Rapid skeletal transformation
Within synthetic chemistry, the challenge of safely exchanging a single atom in a molecular framework or inserting and deleting single atoms from a molecular skeleton has been formidable. While many methods have been developed to functionalize molecules with peripheral substituents (such as C-H activation), one of the first methods to perform single-atom modifications on the skeletons of organic compounds was developed by Mark Levin’s group at the University of Chicago. This enables selective cleaving of the N–N bond of pyrazole and indazole cores to afford pyrimidines and quinazolines. Further development of skeletal editing methods would enable rapid diversification of commercially available molecules, which could lead to much faster discoveries of functional molecules and ideal drug candidates.
Advancing limb regeneration
Limb loss is projected to affect over 3.6 million individuals per year by 2050. For the longest time, scientists believed the single biggest key to limb regeneration is the presence of nerves. However, work done by Dr. Muneoka and his team demonstrated the importance of mechanical load to digit regeneration in mammals and that the absence of a nerve does not inhibit regeneration. The advancement of limb regeneration was also achieved by researchers at Tufts University who have used acute multidrug delivery, via a wearable bioreactor, to successfully enable long-term limb regeneration in frogs. This early success could potentially lead to larger, more complex tissue re-engineering advances for humans, eventually benefiting military veterans, diabetics, and others impacted by amputation and trauma.
Nuclear fusion generates more net energy with ignition
Nuclear fusion is the process that powers the sun and stars. For decades, the idea of replicating nuclear fusion on earth as a source of energy, in theory, could fulfill all the planet's future energy needs. The goal is to force light atoms to collide so forcefully that they fuse and release more energy than consumed. However, overcoming the electrical repulsion between the positive nuclei requires high temperatures and pressures.

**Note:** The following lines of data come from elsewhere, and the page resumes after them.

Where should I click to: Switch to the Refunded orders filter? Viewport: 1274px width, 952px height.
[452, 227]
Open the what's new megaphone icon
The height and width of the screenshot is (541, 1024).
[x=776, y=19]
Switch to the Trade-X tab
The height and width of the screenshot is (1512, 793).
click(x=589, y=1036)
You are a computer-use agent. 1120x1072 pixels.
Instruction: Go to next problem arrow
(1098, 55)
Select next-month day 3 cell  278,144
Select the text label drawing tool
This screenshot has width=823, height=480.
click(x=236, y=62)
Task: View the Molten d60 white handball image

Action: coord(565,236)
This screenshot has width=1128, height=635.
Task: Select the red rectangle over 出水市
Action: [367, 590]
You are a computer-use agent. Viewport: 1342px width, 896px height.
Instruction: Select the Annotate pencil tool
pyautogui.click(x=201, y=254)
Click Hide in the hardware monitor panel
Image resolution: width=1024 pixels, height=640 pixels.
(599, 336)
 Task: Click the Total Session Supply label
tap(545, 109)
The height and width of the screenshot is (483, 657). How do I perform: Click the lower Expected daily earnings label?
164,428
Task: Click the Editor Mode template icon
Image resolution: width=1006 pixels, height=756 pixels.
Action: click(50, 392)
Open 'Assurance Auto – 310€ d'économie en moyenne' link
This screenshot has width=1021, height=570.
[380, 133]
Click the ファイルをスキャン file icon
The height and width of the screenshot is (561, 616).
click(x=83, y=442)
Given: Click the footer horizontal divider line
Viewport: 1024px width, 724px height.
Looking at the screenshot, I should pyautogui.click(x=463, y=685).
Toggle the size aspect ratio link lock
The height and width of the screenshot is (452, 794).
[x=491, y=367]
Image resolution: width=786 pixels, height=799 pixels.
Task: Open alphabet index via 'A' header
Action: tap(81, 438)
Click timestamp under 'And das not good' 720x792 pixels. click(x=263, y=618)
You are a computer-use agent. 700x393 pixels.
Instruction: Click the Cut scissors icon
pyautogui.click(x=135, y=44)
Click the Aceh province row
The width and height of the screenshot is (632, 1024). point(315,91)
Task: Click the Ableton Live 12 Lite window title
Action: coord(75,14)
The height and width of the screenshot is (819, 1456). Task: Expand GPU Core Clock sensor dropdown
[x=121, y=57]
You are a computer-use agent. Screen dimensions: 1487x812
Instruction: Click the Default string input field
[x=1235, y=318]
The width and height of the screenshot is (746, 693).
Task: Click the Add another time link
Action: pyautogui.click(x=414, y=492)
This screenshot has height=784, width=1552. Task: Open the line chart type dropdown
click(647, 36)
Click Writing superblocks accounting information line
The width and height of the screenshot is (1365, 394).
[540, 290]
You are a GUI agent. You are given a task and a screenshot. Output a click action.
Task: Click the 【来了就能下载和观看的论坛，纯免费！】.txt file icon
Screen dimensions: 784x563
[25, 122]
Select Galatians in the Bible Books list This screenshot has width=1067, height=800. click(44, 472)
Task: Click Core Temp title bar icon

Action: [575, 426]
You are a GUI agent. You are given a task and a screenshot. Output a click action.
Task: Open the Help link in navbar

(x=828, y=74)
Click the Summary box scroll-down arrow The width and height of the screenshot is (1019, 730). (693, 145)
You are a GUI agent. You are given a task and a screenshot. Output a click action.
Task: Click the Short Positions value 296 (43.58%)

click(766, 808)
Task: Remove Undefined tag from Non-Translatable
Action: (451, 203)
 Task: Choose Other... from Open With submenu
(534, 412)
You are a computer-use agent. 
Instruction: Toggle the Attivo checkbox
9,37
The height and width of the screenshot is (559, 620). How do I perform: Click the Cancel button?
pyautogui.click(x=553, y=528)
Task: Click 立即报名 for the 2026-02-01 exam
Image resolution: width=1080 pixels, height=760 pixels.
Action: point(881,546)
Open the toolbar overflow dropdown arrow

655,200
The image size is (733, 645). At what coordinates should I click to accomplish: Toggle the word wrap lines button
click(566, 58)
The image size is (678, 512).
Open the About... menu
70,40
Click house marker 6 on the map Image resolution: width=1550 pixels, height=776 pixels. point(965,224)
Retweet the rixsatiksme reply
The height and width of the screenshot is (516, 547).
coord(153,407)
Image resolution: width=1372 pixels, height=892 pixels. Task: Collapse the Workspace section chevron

Once overcome, fusion releases large amounts of energy, which should also drive the fusion of nearby nuclei. Previous attempts to initiate fusion used strong magnetic fields and powerful lasers but had been unable to generate more energy than they consumed.
Researchers at Lawrence Livermore National Laboratory’s ignition facility reported that the team was able to initiate nuclear fusion, which created 3.15 megajoules of energy from the 2.05 megajoule laser used. While this is a monumental breakthrough, the reality of a functioning nuclear fusion plant powering our grid may still be decades in the making. There are significant implementation hurdles (scalability, plant safety, energy required to generate the laser, wasted by-products, etc.) that must be addressed before this comes to fruition. However, the breakthrough of igniting nuclear fusion is a major milestone that will pave the way for future progress to be built upon this achievement.